DATA TO USE:
━━━

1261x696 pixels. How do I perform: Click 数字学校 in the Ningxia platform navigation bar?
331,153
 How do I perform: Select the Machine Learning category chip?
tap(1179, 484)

━━━

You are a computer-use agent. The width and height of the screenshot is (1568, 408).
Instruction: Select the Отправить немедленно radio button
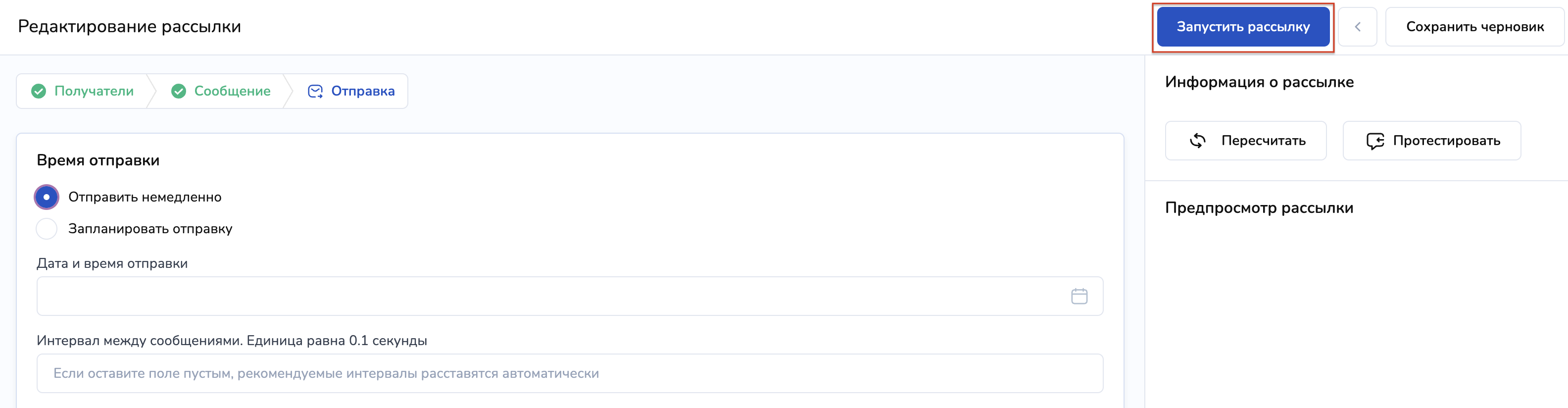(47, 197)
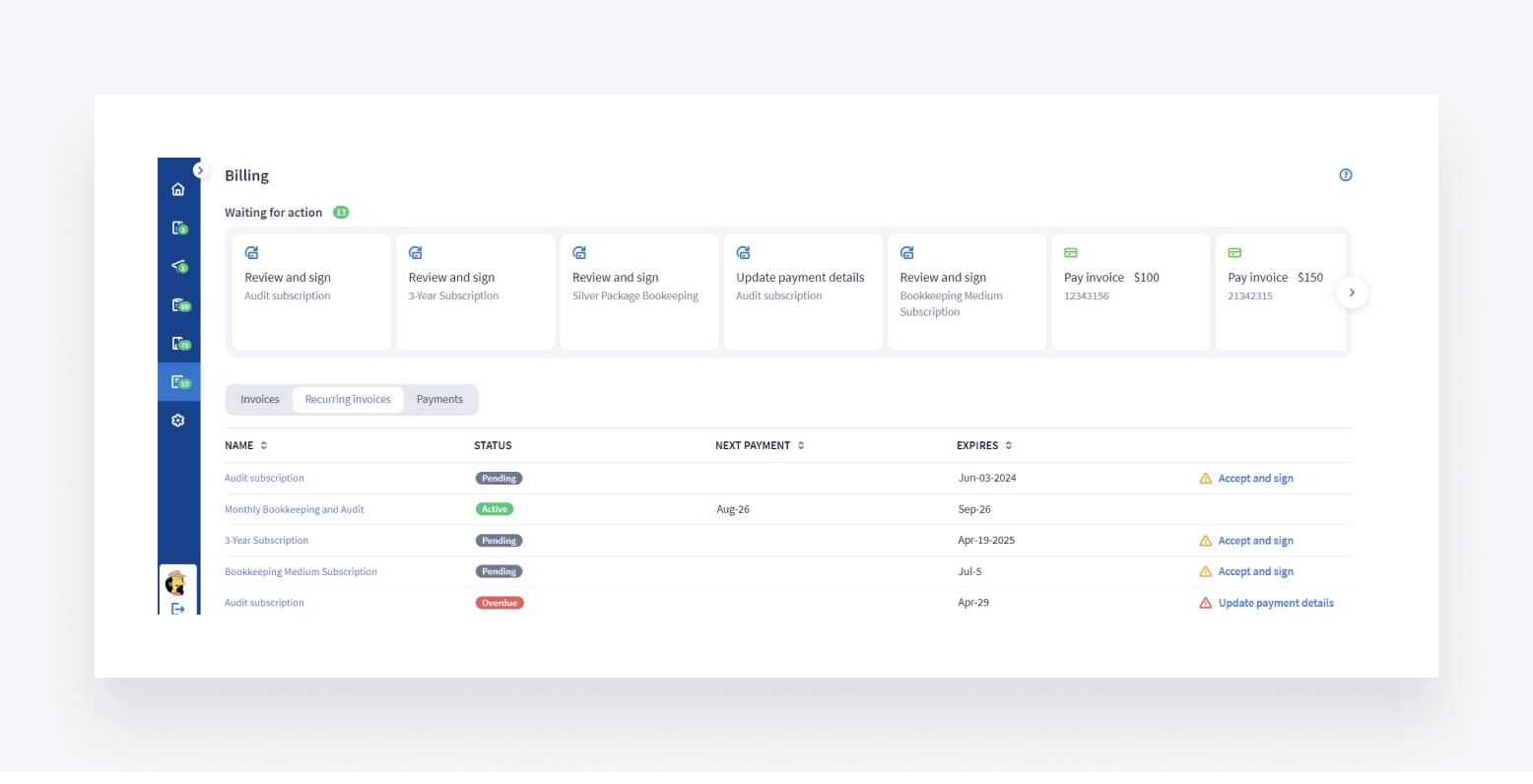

━━━

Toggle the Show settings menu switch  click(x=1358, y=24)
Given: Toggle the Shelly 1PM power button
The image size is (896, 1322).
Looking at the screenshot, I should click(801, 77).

━━━

WHAT YOU ARE ASKED TO DO:
Check the lines above and copy each one that includes "Toggle".

EXERCISE ANSWER:
Toggle the Show settings menu switch  click(x=1358, y=24)
Given: Toggle the Shelly 1PM power button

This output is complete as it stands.